- What you have to do:
Continue the forum discussion about the Snapmaker 2.0 and the new Artisan machine from where it stops.

- Excerpted passage:
# # #

Bummer. I’d be more disappointed that i blew eighteen hundred bucks on a machine that was rendered obsolete a year later, but my A350 has been in pieces on a shelf in the shop for almost six months now. Guess 3D printing didn’t prove to be all that useful to me :wink:

hey, we don’t start KS campaign for Artisan and will start presale on our official online store.


hey, we did send a 50% off discount to our KS supporters when the new linear modules for 2.0 came out. I am so sorry that you seemed to miss it?


I just hope Snapmaker 2.0 will be still supported as modular solution and Artisan as high power but less modular - two products that can coexist. Looking at now for long time absent roadmap makes me kinda worry. I was hopping to see lot of interesting and usefull upgrades and modules in the future - thats one of reasons I bought Snapmaker.

Im also kinda sad quickswap didnt made it to Snapmaker - There were some usermade solutions here - I wish kinda you tryed maybe more cost effective way (than aluminium cast) to do this somehow providing some semi-diy upgrade kit atleast.

Mostly Im waiting for dual/multimaterial extrusion - its nice to see atleast this is coming (hopefully for affordable price).

# # #

- Dataset:
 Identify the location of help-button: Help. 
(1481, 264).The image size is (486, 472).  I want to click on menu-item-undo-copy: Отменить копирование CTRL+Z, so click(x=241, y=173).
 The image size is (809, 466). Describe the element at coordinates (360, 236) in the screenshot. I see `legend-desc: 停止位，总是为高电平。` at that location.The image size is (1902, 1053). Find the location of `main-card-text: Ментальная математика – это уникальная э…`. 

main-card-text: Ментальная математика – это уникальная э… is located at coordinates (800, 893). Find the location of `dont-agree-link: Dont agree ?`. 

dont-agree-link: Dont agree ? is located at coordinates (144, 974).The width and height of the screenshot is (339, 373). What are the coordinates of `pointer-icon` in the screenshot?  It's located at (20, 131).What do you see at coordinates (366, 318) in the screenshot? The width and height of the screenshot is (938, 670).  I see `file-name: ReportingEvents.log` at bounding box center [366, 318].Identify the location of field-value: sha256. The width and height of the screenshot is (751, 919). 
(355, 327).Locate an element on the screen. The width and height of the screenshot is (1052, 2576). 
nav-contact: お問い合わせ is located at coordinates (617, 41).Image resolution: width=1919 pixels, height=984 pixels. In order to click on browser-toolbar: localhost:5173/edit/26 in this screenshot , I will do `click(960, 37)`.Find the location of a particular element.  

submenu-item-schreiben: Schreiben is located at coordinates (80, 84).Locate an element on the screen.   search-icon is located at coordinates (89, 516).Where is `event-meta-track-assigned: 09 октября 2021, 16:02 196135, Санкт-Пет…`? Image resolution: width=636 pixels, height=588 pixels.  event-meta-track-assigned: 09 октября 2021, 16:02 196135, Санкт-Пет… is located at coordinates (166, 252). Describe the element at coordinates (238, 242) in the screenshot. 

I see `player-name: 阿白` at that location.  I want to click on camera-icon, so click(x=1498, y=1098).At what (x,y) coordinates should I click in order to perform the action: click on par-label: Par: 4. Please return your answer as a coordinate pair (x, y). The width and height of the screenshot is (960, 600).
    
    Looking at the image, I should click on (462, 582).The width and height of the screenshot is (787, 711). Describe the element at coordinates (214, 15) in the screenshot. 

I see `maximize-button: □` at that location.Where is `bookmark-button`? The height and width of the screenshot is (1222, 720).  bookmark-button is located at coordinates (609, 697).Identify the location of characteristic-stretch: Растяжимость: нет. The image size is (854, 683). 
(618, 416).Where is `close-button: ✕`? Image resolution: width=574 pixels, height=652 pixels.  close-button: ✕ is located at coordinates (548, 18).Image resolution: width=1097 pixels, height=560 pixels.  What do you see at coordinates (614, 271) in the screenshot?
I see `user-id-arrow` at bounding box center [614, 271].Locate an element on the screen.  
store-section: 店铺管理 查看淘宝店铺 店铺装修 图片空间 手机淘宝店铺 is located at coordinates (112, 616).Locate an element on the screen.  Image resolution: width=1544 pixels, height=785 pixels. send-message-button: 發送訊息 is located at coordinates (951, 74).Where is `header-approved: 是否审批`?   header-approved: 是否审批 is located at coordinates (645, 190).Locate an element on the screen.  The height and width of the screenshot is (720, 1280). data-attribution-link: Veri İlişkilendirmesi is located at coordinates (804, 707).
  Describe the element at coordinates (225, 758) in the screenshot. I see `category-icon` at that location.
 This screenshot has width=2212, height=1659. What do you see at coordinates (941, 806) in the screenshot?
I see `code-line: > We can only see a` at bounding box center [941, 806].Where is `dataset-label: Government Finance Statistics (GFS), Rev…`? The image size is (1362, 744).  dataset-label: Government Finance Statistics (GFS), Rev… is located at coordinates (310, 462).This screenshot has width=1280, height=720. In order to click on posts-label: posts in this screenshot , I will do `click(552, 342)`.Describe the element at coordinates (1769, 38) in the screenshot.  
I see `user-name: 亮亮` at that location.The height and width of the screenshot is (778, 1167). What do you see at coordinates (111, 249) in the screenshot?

# # #

- Output of the exercise:
I had to pass on buying it because of my budget. I regret that I should have bought it because I want to use my SM2 for a long time to come. I hope they will sell it again at a discount for those who have not purchased it.

‘Rendered obsolete’ is a bit strong. Note that there is only one size and it is bigger than the largest 2.0. My guess is that it will also be significantly more expensive and the 2.0 will continue positioned as a smaller, lower cost model. My disappointment is that they did not go for a more radical redesign with the bed moving vertically. This allows the machine volume to be closer to the build volume and puts less inertial stress on the workpiece (because the vertical axis does not need to move so fast and the workpiece has to be supported against gravity anyway).